**Records provided:**
• • • • • • •

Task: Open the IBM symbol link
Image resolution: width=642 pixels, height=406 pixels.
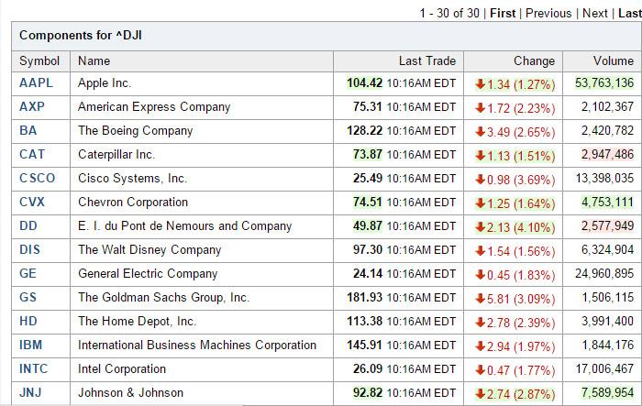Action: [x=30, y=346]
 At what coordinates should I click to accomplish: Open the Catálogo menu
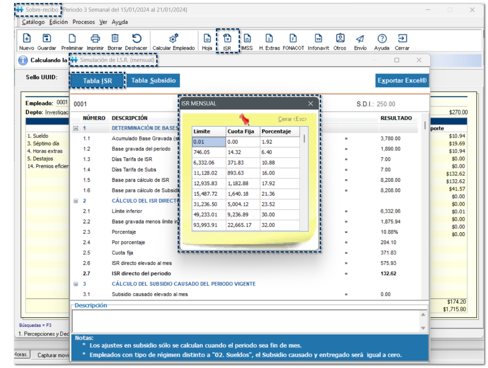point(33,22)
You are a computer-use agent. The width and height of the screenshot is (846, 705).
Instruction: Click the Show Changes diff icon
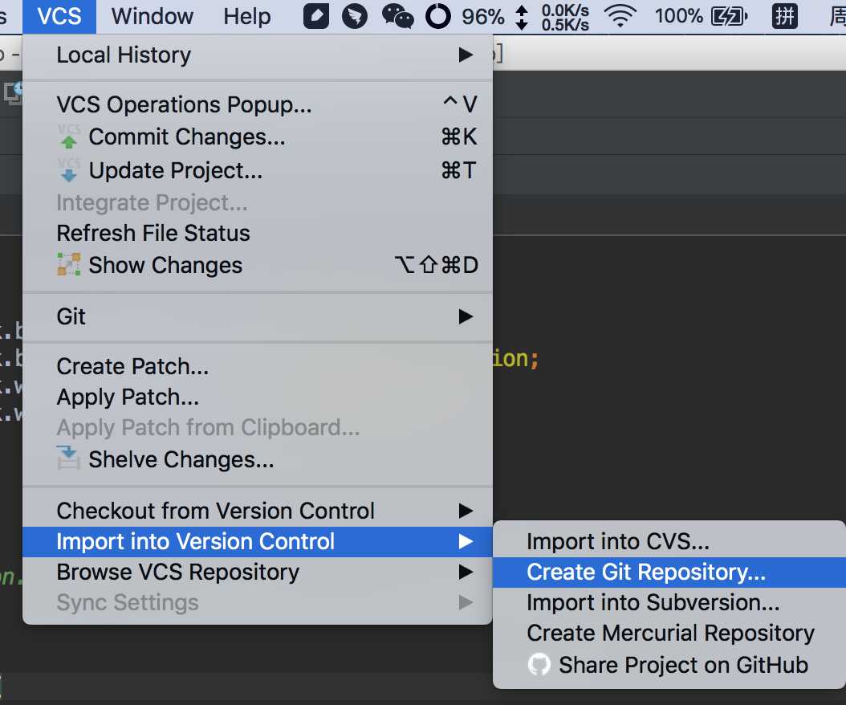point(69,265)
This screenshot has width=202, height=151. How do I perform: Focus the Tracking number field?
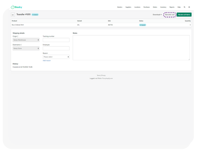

• • • • • • •

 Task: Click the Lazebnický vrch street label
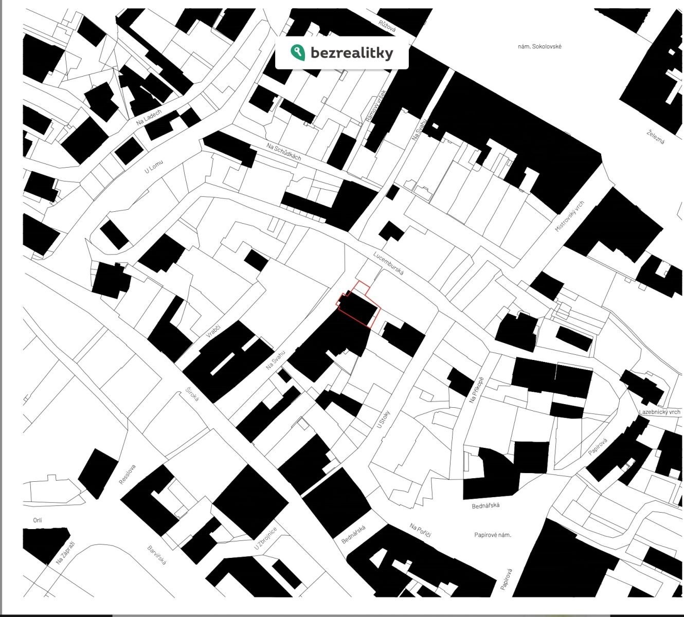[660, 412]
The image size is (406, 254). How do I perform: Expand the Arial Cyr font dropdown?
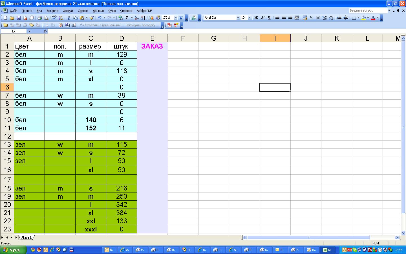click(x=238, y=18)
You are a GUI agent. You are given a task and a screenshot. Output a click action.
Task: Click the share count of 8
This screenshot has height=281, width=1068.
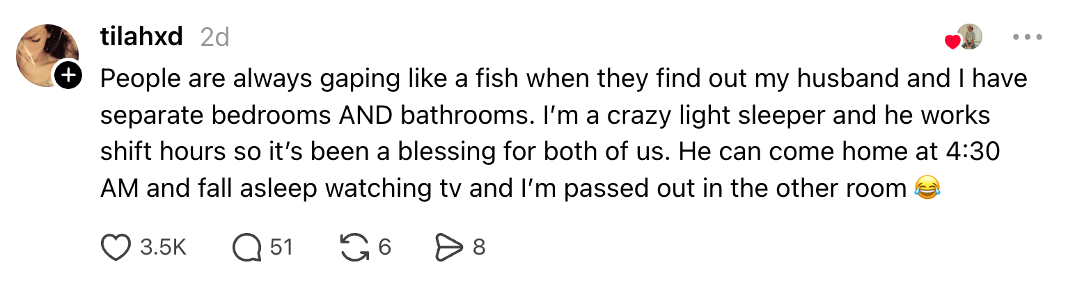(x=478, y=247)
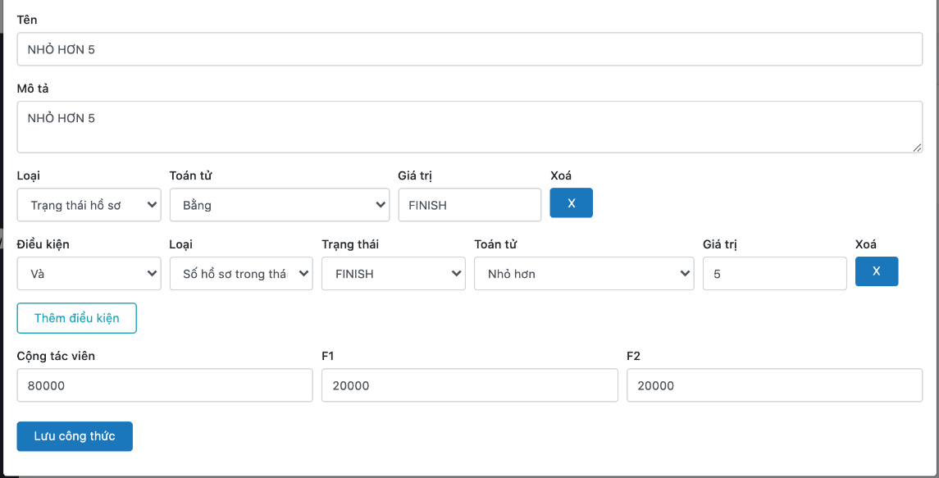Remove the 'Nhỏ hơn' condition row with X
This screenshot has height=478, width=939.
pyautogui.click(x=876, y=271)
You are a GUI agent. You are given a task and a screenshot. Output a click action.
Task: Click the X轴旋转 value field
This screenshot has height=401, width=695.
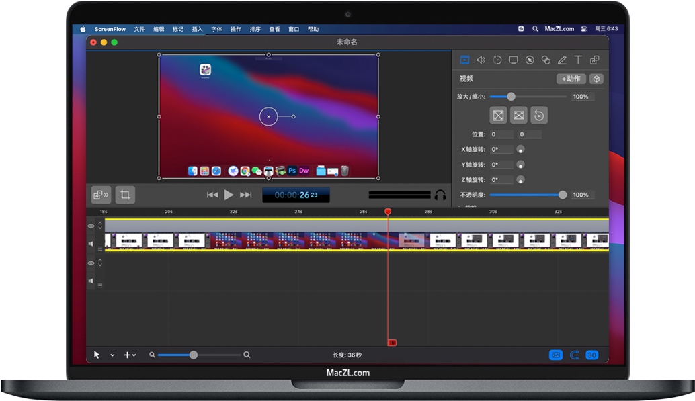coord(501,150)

• • • • • • •

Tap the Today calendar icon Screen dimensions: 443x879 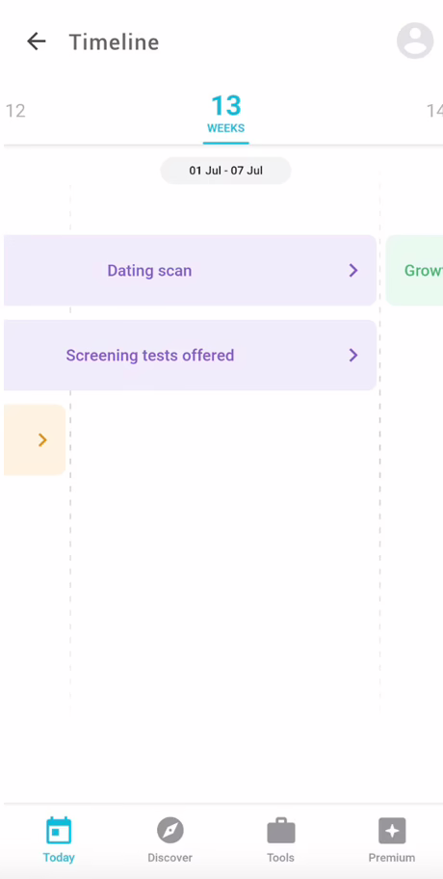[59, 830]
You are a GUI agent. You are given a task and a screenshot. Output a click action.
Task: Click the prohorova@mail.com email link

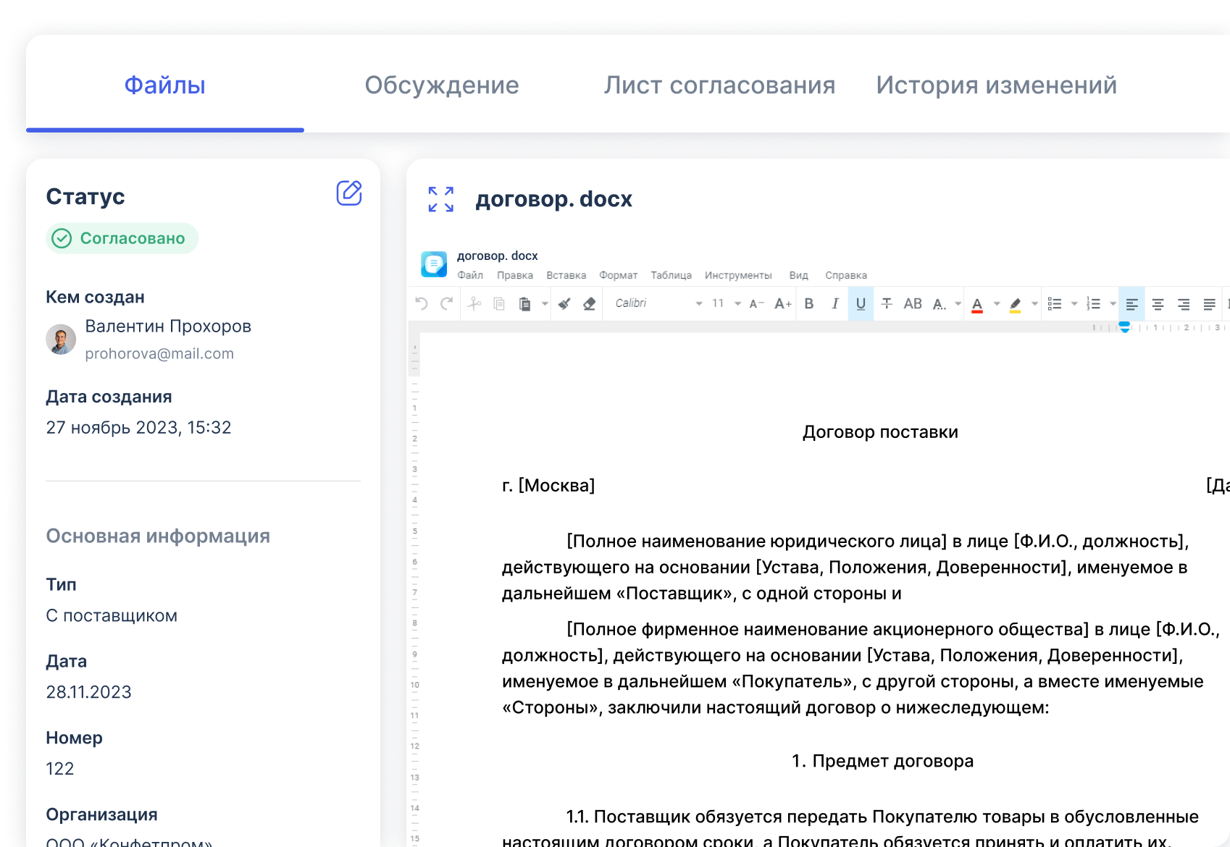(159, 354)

• • • • • • •

**Task objective:** Counting only lines that contain the string "field", how many are there in the data above? Give the number alone.

**Problem solution:** 2